** VOTRE TÂCHE **
Extrayez à l'identique la partie des enregistrements qui s'ouvre sur leur première ligne et se termine par la ligne contenant « Looking at the », ces deux lignes comprises. Omettez les images dans votre réponse.

** ENREGISTREMENTS FOURNIS **
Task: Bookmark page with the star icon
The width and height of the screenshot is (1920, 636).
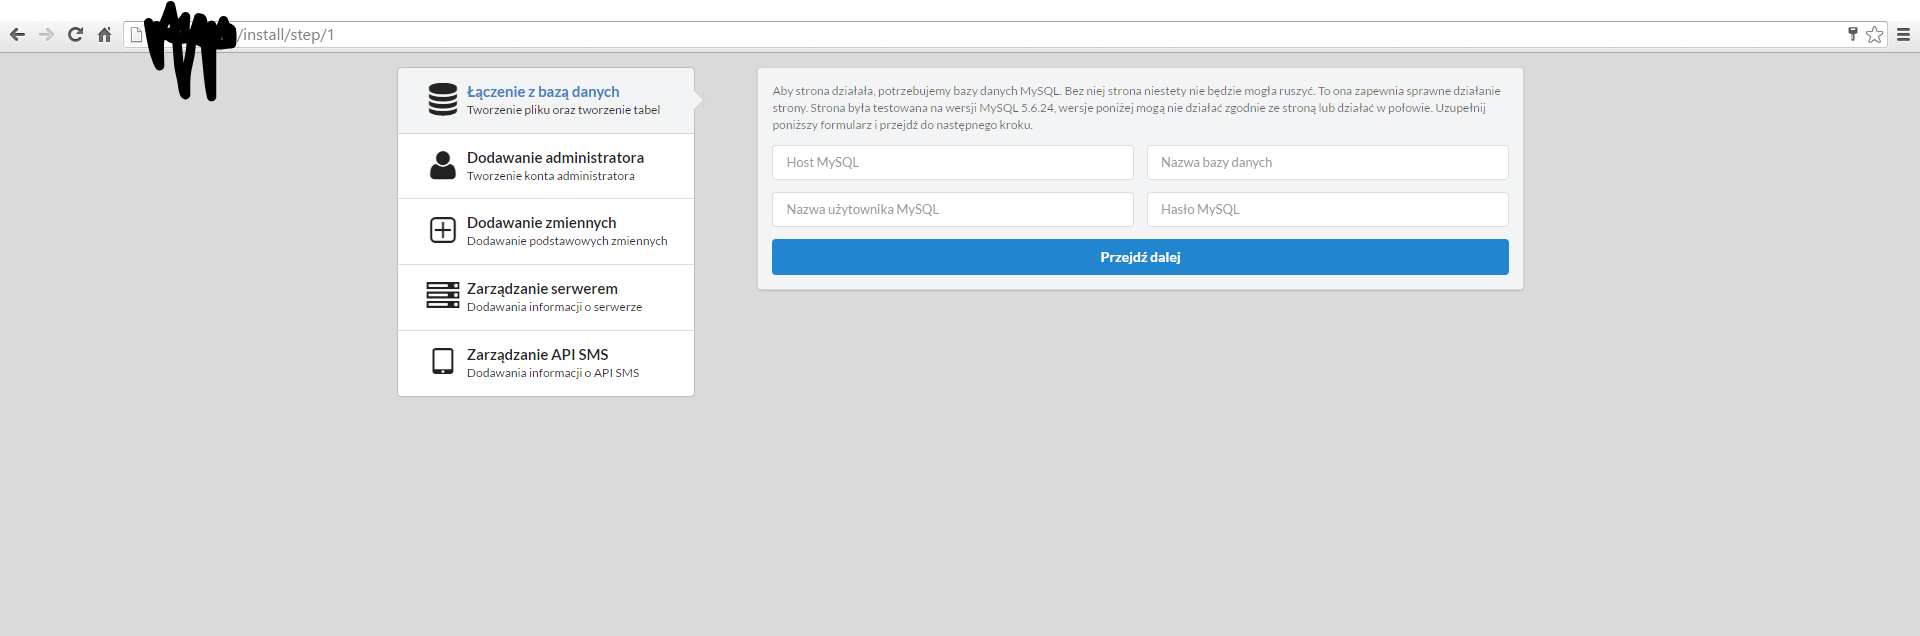Action: click(1874, 35)
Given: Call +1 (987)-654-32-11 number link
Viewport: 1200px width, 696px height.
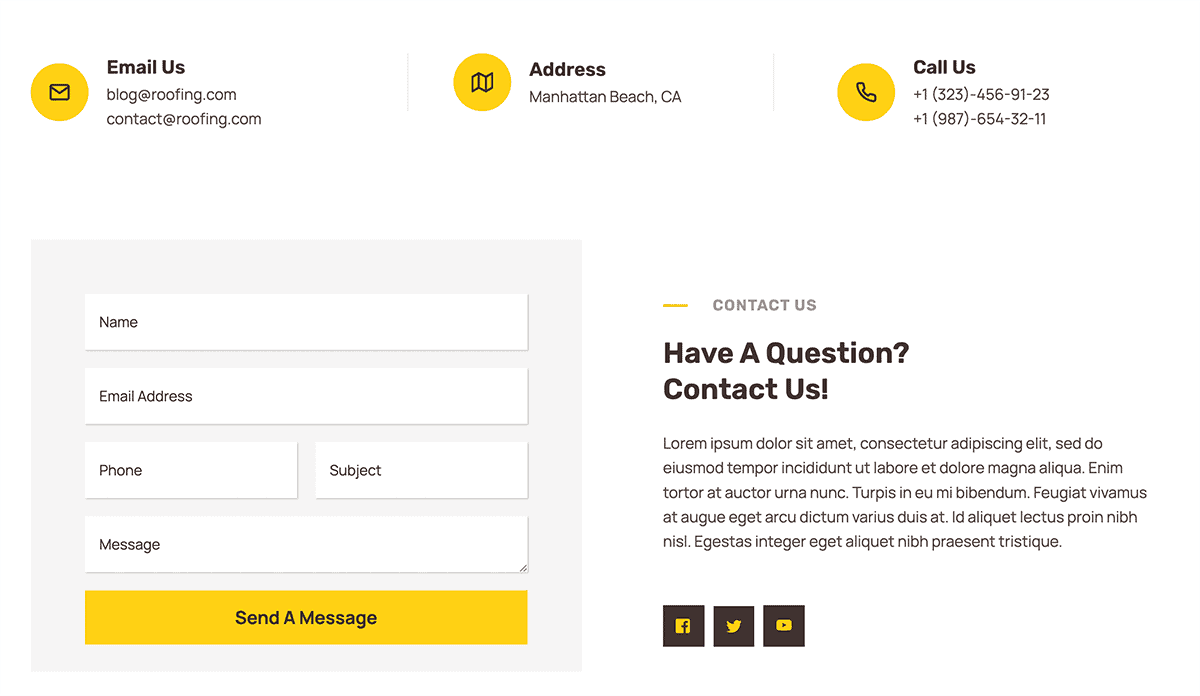Looking at the screenshot, I should coord(980,119).

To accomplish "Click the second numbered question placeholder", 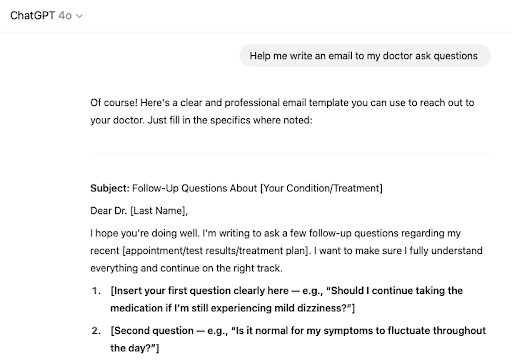I will [298, 339].
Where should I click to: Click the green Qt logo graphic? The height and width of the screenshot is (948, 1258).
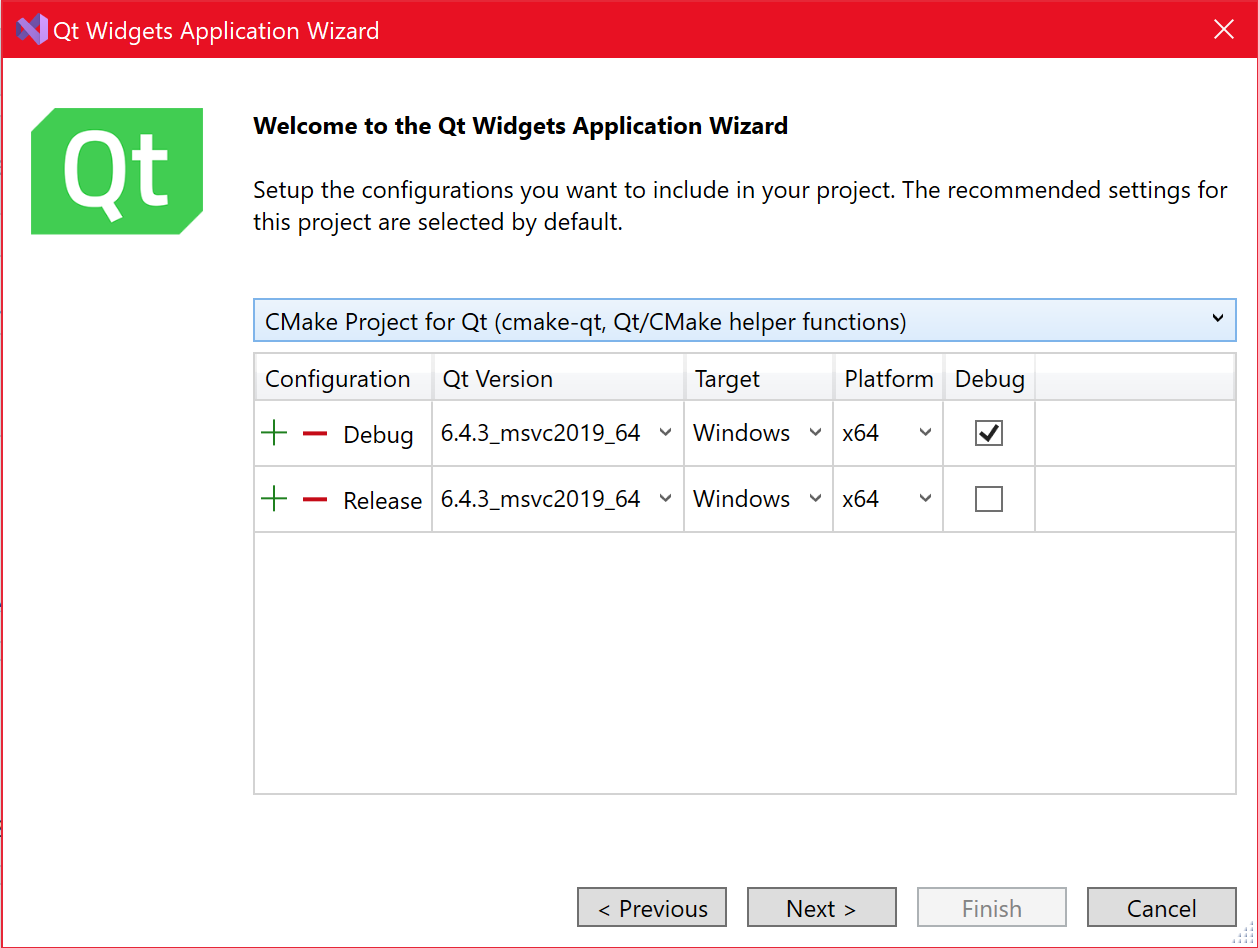click(117, 170)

** SOLUTION COMPLÈTE **
Task: Bookmark page with the star icon
The width and height of the screenshot is (1920, 636).
Action: click(1874, 35)
Given: Call +1 (987)-654-32-11 number link
Viewport: 1200px width, 696px height.
Looking at the screenshot, I should coord(980,119).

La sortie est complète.